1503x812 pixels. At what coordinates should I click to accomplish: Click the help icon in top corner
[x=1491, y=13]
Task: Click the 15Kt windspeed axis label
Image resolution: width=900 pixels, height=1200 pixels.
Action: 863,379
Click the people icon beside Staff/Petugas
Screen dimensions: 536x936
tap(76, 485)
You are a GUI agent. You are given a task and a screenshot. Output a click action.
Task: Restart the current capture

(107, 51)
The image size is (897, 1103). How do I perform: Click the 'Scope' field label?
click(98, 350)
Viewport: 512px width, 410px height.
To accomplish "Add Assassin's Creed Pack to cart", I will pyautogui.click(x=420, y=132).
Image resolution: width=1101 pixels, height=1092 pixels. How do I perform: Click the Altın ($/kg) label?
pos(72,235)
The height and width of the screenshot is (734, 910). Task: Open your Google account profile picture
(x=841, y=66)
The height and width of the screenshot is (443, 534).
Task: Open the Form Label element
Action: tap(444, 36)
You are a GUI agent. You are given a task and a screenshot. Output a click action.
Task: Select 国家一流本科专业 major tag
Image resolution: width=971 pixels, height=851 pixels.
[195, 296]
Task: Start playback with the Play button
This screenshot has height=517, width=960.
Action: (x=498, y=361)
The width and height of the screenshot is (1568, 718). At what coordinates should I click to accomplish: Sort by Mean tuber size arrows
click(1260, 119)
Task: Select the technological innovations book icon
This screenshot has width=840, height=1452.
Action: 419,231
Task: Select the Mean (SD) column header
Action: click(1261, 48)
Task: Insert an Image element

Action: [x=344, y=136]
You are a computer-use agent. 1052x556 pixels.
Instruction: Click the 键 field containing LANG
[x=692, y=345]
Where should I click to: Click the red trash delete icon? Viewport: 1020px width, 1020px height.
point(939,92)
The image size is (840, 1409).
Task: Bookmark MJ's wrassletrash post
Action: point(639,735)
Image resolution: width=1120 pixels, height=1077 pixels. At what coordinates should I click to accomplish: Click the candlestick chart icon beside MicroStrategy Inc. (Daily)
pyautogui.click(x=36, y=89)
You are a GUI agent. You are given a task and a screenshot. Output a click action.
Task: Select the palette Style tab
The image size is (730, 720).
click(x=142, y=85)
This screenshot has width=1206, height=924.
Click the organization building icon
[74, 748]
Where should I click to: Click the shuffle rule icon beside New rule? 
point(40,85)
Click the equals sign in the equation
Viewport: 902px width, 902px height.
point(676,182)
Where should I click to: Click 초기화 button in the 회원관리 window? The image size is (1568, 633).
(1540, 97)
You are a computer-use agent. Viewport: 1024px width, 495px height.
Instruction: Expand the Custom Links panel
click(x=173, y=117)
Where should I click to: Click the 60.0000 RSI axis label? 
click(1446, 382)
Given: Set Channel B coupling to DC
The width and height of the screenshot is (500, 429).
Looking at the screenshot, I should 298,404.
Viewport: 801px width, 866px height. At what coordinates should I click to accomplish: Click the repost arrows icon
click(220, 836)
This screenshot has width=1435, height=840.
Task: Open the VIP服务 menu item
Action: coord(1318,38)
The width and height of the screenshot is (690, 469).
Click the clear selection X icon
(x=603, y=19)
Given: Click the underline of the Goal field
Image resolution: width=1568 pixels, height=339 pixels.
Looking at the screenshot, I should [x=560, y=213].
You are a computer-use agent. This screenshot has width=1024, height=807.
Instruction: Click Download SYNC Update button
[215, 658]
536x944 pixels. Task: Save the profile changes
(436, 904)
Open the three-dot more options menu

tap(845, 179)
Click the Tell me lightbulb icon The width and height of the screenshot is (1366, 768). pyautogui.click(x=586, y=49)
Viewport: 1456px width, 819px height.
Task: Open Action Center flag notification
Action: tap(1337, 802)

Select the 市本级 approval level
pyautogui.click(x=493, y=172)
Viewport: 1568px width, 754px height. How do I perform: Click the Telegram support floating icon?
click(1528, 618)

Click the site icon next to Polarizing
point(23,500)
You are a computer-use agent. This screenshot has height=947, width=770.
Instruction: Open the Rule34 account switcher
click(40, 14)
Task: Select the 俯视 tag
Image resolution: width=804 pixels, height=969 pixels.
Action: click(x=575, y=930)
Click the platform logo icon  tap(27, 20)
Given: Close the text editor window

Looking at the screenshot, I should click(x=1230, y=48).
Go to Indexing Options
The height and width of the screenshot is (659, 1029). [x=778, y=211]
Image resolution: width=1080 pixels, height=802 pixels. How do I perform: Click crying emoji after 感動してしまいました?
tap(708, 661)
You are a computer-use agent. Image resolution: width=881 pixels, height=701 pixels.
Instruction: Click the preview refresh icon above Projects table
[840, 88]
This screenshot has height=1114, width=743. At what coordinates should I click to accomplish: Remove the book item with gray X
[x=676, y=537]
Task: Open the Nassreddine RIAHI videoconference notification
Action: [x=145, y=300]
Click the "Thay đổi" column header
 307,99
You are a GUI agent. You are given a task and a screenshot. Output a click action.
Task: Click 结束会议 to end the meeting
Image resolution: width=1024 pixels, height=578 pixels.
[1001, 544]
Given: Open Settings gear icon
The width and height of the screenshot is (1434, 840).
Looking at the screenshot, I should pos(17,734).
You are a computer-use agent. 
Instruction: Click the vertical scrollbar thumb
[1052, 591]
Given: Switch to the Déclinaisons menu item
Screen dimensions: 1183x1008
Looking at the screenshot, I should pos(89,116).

What you need to do. Pull each line containing the word "computer" out of the data above.

Exercise answer.
You are a computer-use agent. 1052x556 pixels.
You are a computer-use agent. Viewport: 1024px width, 495px height.
You are a computer-use agent. This screenshot has width=1024, height=807.
You are a computer-use agent. This screenshot has height=947, width=770.
You are a computer-use agent. Image resolution: width=881 pixels, height=701 pixels.
You are a computer-use agent. 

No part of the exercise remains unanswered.